Why do war movies make the perfect Oscars bait?
As Western cinema’s most prestigious and highly held accolade outlet, the Academy Awards remain the ultimate prize for film, with many cinematic contributions aching for a chance to be nominated. The Oscars have offered the opportunity for a ‘Best Picture’ win to 591 features, with 94 being crowned and residing as the most significant accomplishment for their respective creators.
Ostensibly, the awards celebrate the best on show from across the board. However, it often becomes apparent that even this wide arbiter has its own inherent level of bias, and certain genres of film attract far more attention than others.
To elaborate, a recurring feature on the Academy Awards nominations list is the war movie, a historical drama showcasing the brutal and emotionally harrowing battlefield of either World War I or World War II. War films find a way into at least one Oscars category each year, suggesting a long-standing and sacred dynamic between the cinematic genre and the award outlet. These nominations include the significant ‘Best Picture’, ‘Best Cinematography’ or ‘Best Editing’, with the occasional ‘Best Actor’ for the star who gave an emotionally charged performance in a soldier costume.
This year, Edward Berger’s All Quiet on the Western Front, a visually brutal and thematically emotional depiction of WWI, has racked up nine Oscar nominations, including ‘Best Picture’. In 2020, Jojo Rabbit, directed by Taika Waititi, and 1917, directed by Sam Mendes, were two war movies that racked up the Academy’s interest. The year before that, Christopher Nolan’s Dunkirk was a favoured addition to the Oscars, with Mel Gibson’s Hacksaw Ridge appearing the year before.
So why is it that war films are always viewed favourably by the Academy? I propose it’s what their execution, context and effect entail in the grand scheme of Oscars bait, meaning the Academy Award manifesto favours the genre’s style and subject matter. First, the Academy adores turmoil and dispairs as credentials to its holy manifesto. What’s more distressing, draining and dire than some of history’s most tragic catastrophes that saw millions of innocent people lose their lives?
When a director utilises this historical context and executes it against high-budget camerawork, shots of soldiers crying and bodies dropping as corpses edited together with the sounds of gunfire and screams, an Oscar nomination follows like clockwork. The Academy values such upsetting imagery as a whole; the backdrop of war’s tragedy only elevates this as it signals society’s emotional investment in such historical events.
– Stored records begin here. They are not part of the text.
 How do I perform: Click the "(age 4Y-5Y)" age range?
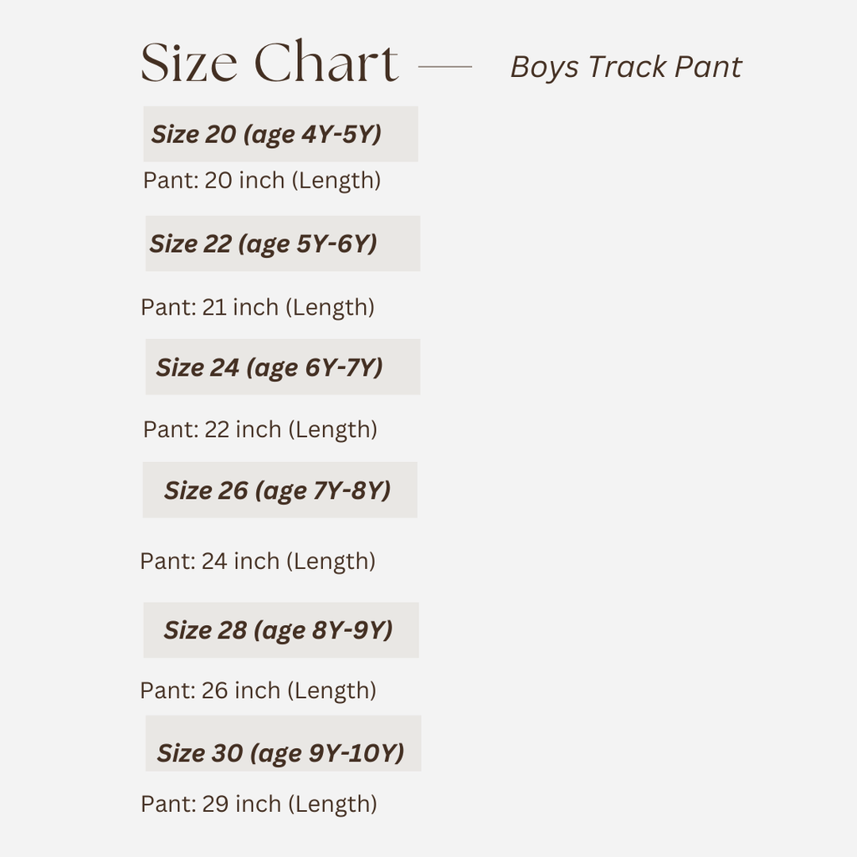pos(312,135)
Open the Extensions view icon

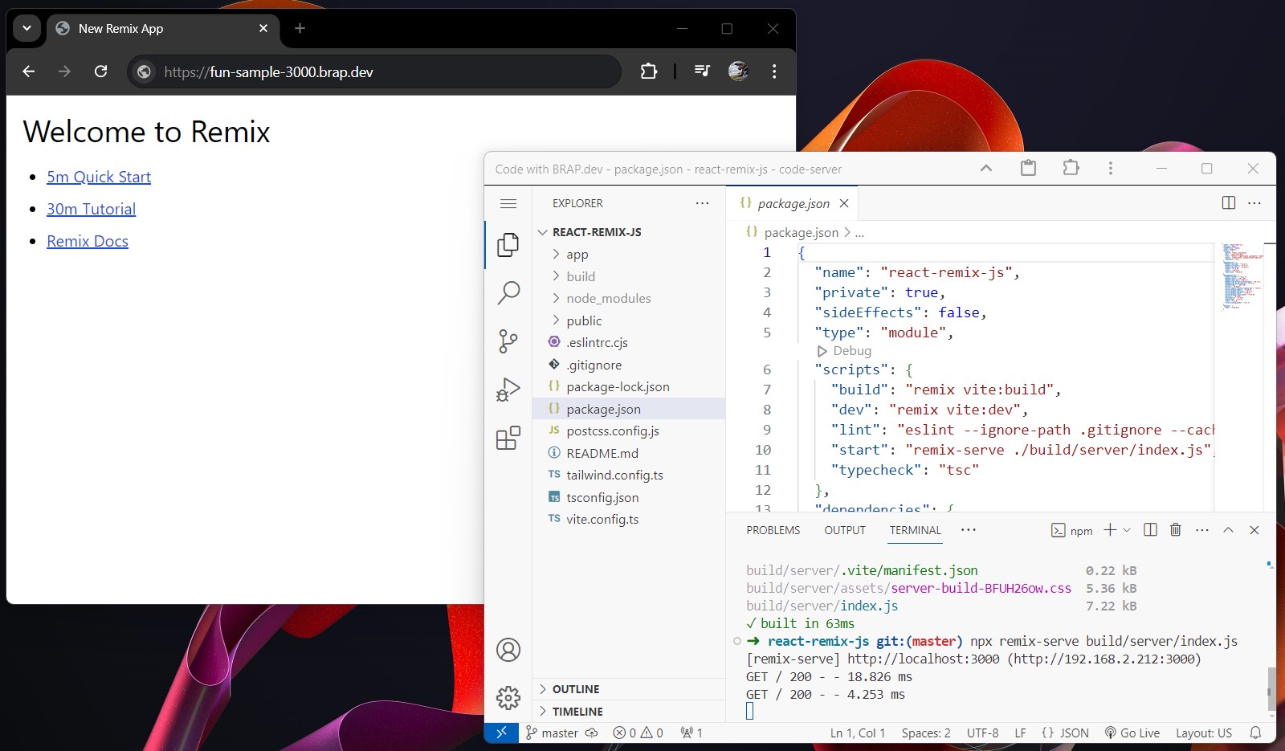click(508, 439)
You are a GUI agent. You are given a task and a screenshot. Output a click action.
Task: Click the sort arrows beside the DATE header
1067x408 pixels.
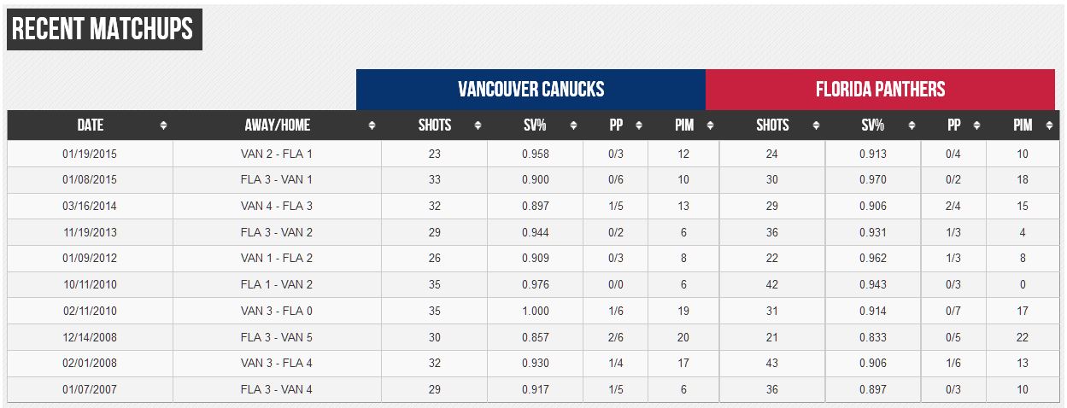pos(163,125)
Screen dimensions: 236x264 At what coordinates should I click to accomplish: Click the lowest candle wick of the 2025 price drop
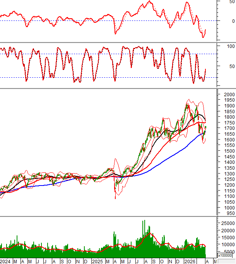tap(115, 198)
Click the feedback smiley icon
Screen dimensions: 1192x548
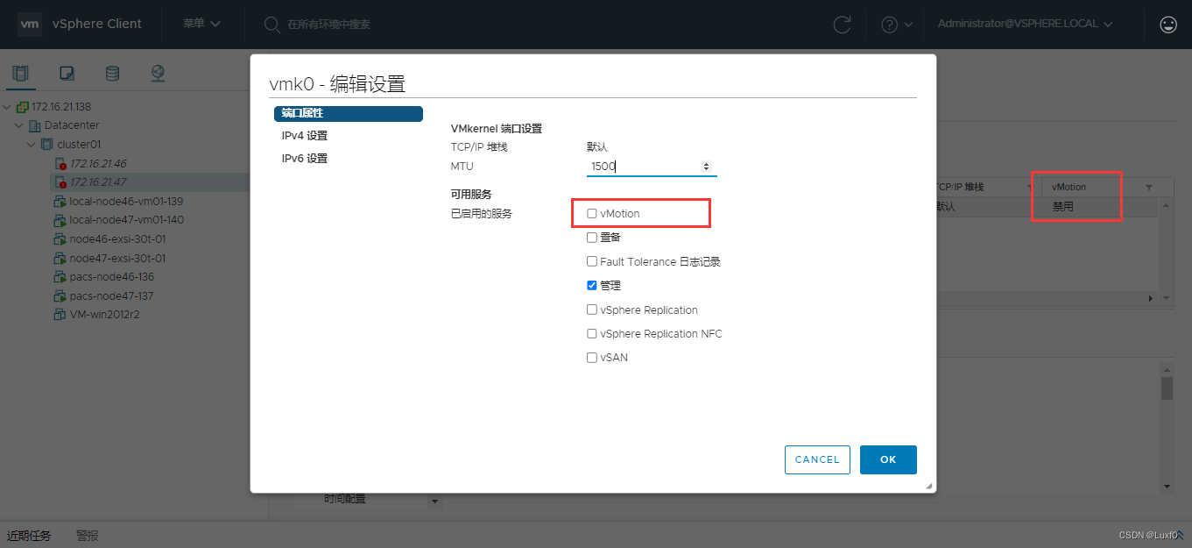(1168, 24)
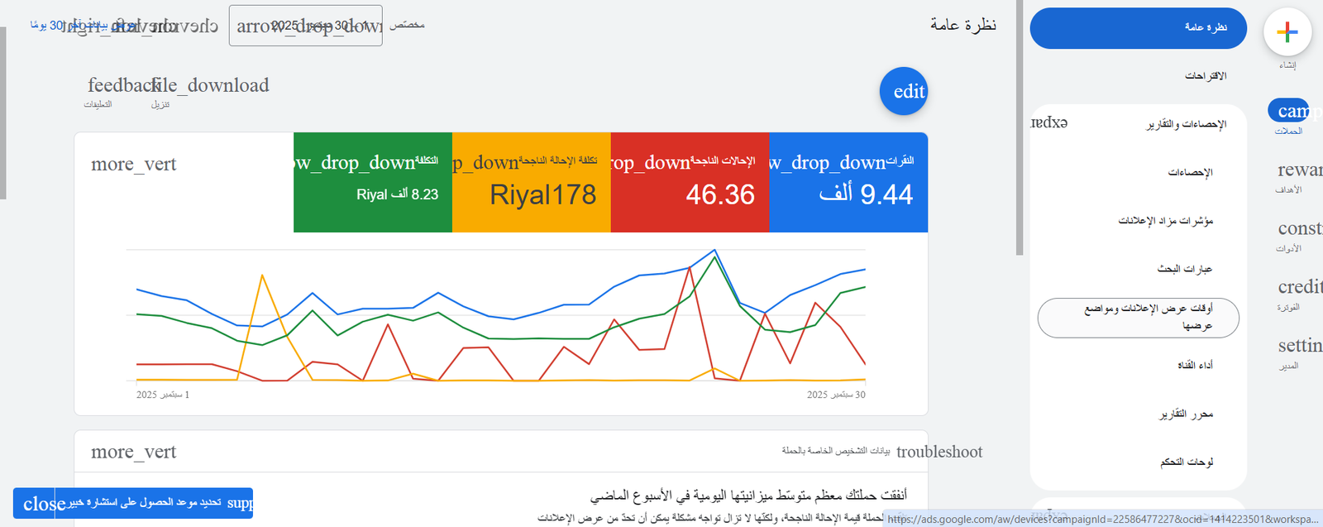This screenshot has height=527, width=1323.
Task: Click the multicolor plus Create (إنشاء) button
Action: 1287,33
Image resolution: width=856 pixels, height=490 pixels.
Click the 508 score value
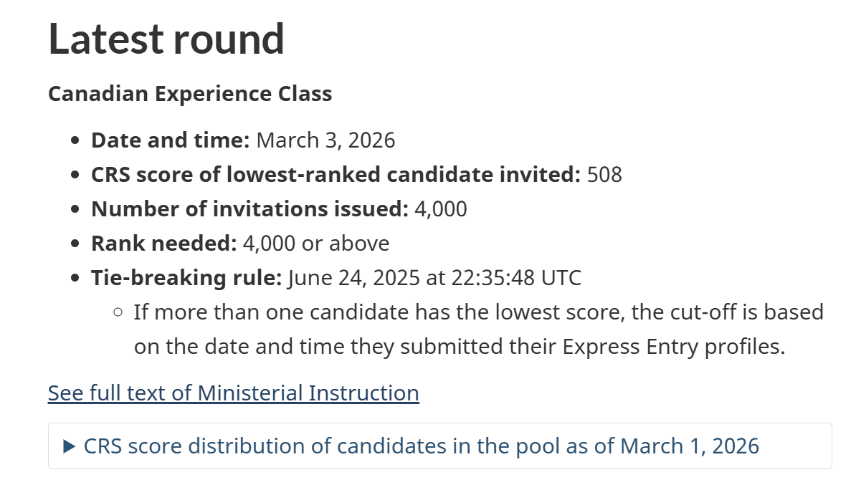coord(604,175)

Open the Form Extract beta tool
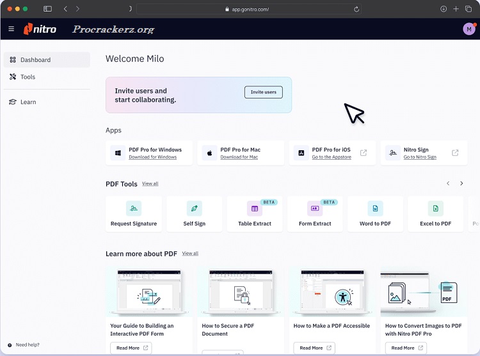[315, 208]
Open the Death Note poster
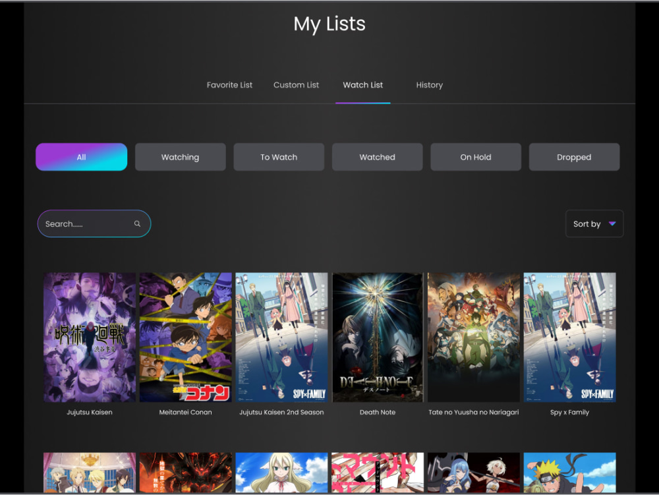This screenshot has height=495, width=659. (x=378, y=337)
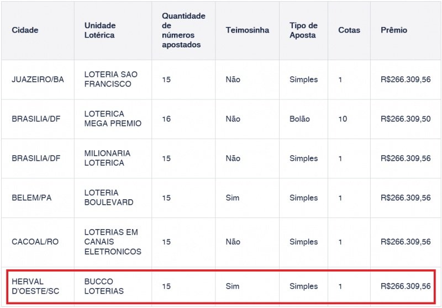The height and width of the screenshot is (308, 442).
Task: Click LOTERIAS EM CANAIS ELETRONICOS cell
Action: tap(113, 242)
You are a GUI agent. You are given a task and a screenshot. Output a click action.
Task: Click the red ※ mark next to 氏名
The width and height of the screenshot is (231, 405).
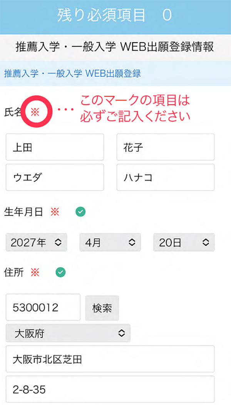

Speaking to Awards Watch, 1917 director Mendes shared his belief that his cinematic presentation of WW1 offered something diverse to the genre. According to Mendes, it’s not just in its award-winning cinematography, as the whole film was edited to appear as one long shot to display the power of cinema as visual storytelling, but also within its plot synopsis of characters avoiding battles. “I don’t think there are many war movies that are about people trying to stop fighting, rushing to stop fighting. I don’t think you ever start by thinking, ‘I’m going to redefine a genre.’ You avoid the big statements,” the director explained. “What you want to do is tell a story where the central characters are vulnerable in some way.”
In terms of effect, war movies make the viewer emotional because they remind us of a horrific real-life event. Those characters aren’t actually fictional, but represent every soldier who gave their life in the fight for freedom. The Academy reacts with award nominations just as much as audiences respond with sympathy and a unified sense of loss and grief.
Essentially, war films residing as ultimate Oscars bait proves how historical context and traumatic imagery are potent tools in filmmaking. However, as war features focus on one event, once you’ve watched one World War film, you’ve watched them all. It’s the exact same story every time, and I perceive them as neither good nor bad in theory.
Despite this, the subject matter is so solemn and sobering that it garners critical respect every time, regardless of whether the film brings anything new to the genre. But imagine if an original story like Damien Chazelle’s Whiplash or Steven Spielberg’s Jaws was remade and re-hashed every year and still received Academy nominations and wins. It immediately reads as strange or exhausting to think about because the historical context is not there to outweigh the repetition.
Despite this restatement, war movies are always showered in nominations by numerous award outlets out of respect for those who gave their lives on the battlefield. It is more of a nod to that suffering than the films. These figures will live on in cinema as long as the Oscars carry on, with filmmakers negotiating the initial intention of paying respect to those who fought in the World Wars with the easy route towards winning an Oscar.